Newborn screening with enzymatic testing can effectively detect Fabry disease in infants, a four-year study by the public health system in the U.S. state of Missouri suggests.
The study, “Incidence of 4 Lysosomal Storage Disorders From 4 Years of Newborn Screening,” was published in the journal JAMA Pediatrics.
The report describes the efficiency of newborn screening tests in identifying carriers of lysosomal storage disorders, including Fabry, Gaucher, MPS I, and Pompe diseases. Missouri is one of the U.S. states that screens for more rare disorders than those listed in the Recommended Uniform Screening Panel suggested by the U.S. Department of Health and Human Services, a federal agency.

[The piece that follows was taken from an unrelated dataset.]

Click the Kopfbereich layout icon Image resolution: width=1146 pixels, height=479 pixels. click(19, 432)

To screen for lysosomal storage disorders, Missouri’s Public Health Laboratory tests for the activity of the enzyme that is defective in a particular disease. For Fabry disease, the test measures the activity of α-galactosidase (GLA), the missing enzyme in Fabry patients.
In what was described by researchers as the longest study to determine the incidence rates of lysosomal disorders in the U.S., screening tests of all infants born in Missouri from 2013 to 2017 were analyzed. Approximately 308,000 newborns were screened.

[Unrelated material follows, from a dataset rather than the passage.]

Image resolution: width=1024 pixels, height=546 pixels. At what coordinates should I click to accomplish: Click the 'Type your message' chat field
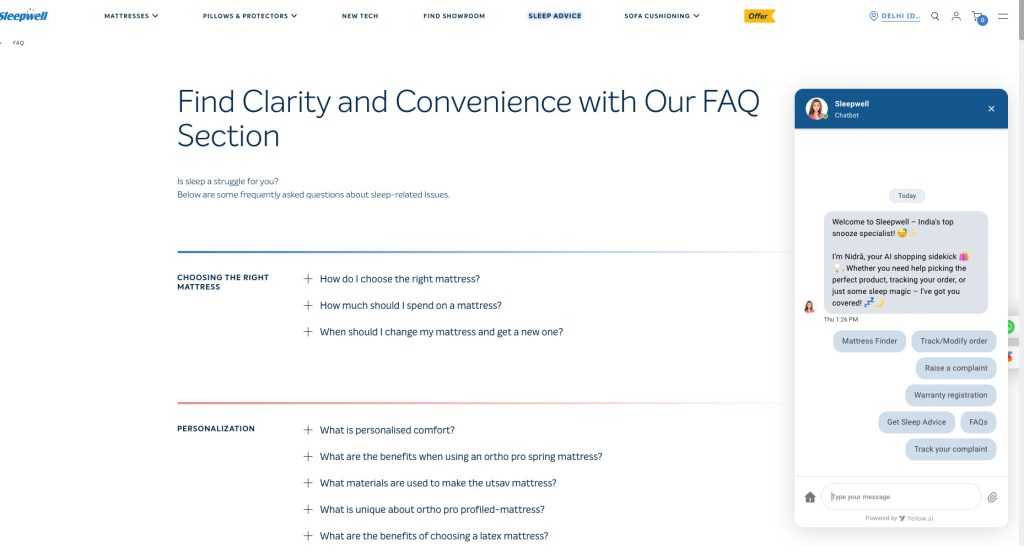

All four lysosomal storage disorders were screened at the same time for each newborn, using only a single dried blood sample from each child.

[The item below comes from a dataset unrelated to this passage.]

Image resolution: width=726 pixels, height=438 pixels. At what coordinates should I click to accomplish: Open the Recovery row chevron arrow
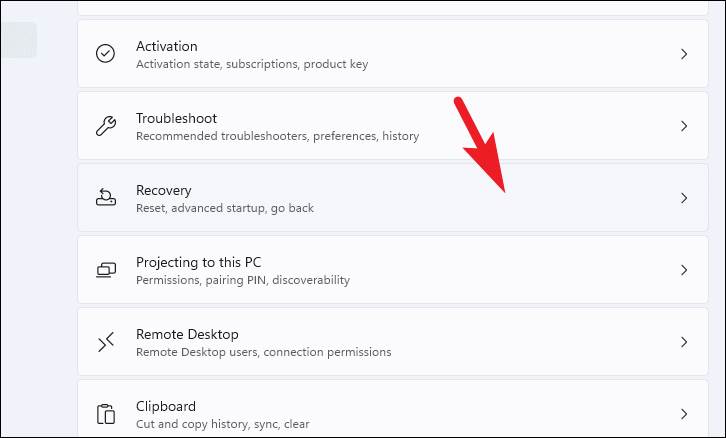[x=684, y=198]
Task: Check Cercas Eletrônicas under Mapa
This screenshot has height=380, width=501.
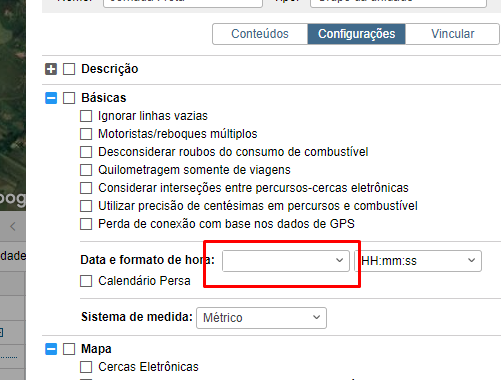Action: click(86, 367)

Samples testing positive for any disorder were referred for subsequent diagnostic genetic testing and follow-up. A total of 133 infants were identified as having one of the disorders.
Fabry screens tested positive in 179 newborns, of whom 94 were confirmed to have the disease. One had a pseudodeficiency — an altered enzyme but no signs of disease — and six had a genetic alteration of unknown significance or disease onset. A total of 66 infants were false-positives, and 12 samples were either lost to follow-up or further testing was declined.
During the long study period, the incidence rate of Fabry disease in Missouri was 1 in every 3,277 infants born, a frequency comparable to that reported in a similar study in Taiwan.
Newborn screening appears to be a highly reliable test that does not miss positive carriers. To date, none of the infants that tested negative in the screening were later diagnosed with one of the lysosomal storage disorders.
The predictive value of the screening for Fabry disease was 60 percent, meaning that among all those who tested positive in the screen, 60 percent were later confirmed to have the disorder or had a genetic alteration of unknown significance.
Screening helps physicians and families obtain an early diagnosis, which is essential to decide on therapeutic interventions before disease onset and progression.
It also identifies infants with genetic alterations of unknown consequences. These infants need continual follow-up to monitor for potential late-onset disorders, researchers say.
This enzymatic screening method also has technical advantages. It “streamlines the workflow, makes efficient use of limited newborn screening materials, technical staff, and laboratory space, and allows a same-day turn-around time,” the researchers noted.